I was put on isradipine when I was dxd with PD. Still taking it now. It has "changed" my PD from mostly rigid to mostly tremors. My MDS says the NW drug is a more specific calcium channel blocker and can be taken in higher doses without affecting blood pressure.

Isradipine used to be available as a controlled release formulation but was taken off the market a while ago. The standard release formulation is available as a generic.

[Arsippe]

Lab Rat, trading rigidity for tremors doesn't sound like a good deal to me. I had been thinking of taking it to see if it would help my tremor dominant parkinsonism. What degree of tremor did you have before taking isradipine (dynacirc)--did you have no tremors before or just a little bit that didn't interfere with adl's or what? MJFF website announced back in July 2012 results of clinical trial of isradipine insofar as dosage safety is concerned with a plan to move ahead with a stage III trial which would focus on efficacy.

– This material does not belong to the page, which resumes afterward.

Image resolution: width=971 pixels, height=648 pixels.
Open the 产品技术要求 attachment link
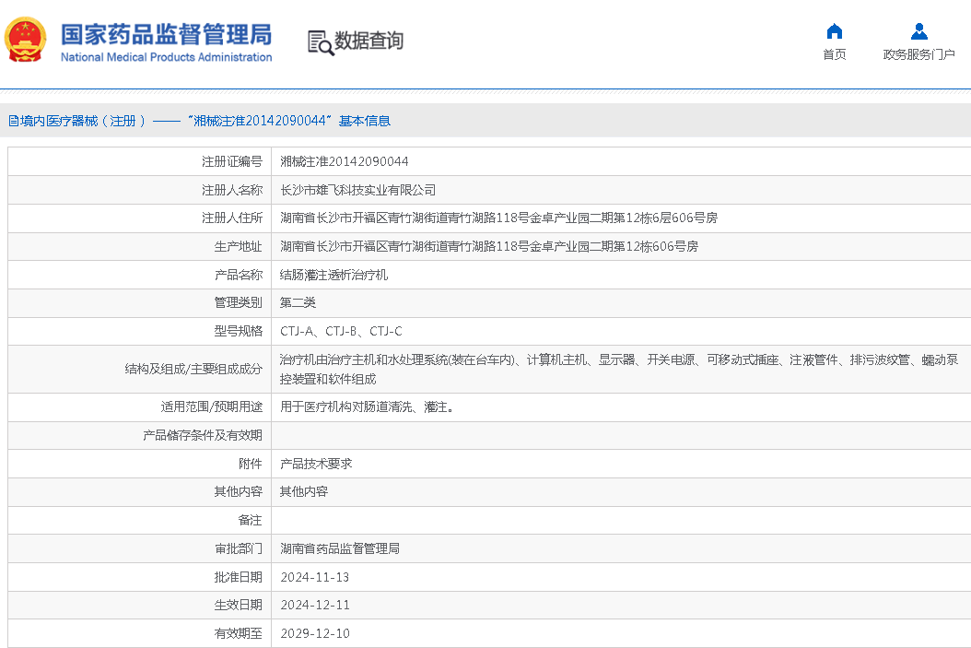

I was encouraged by this because elsewhere I think I had read that it could help w/tremors. That's why I'm taken with your account of it inciting tremors that you may not have had otherwise....

[lurkingforacure]

Sorry, but this is old news and when it first came out, we went on it and took it for awhile. No difference that we could tell, we took it for quite a while before giving up on it.

I really wish they would not re-release things like this, making it sound new and promising. Maybe there really is something here, but to me, it seems more like hype so that funding into this research is continued. Nothing in this "new" press release is any different from what I remember reading before.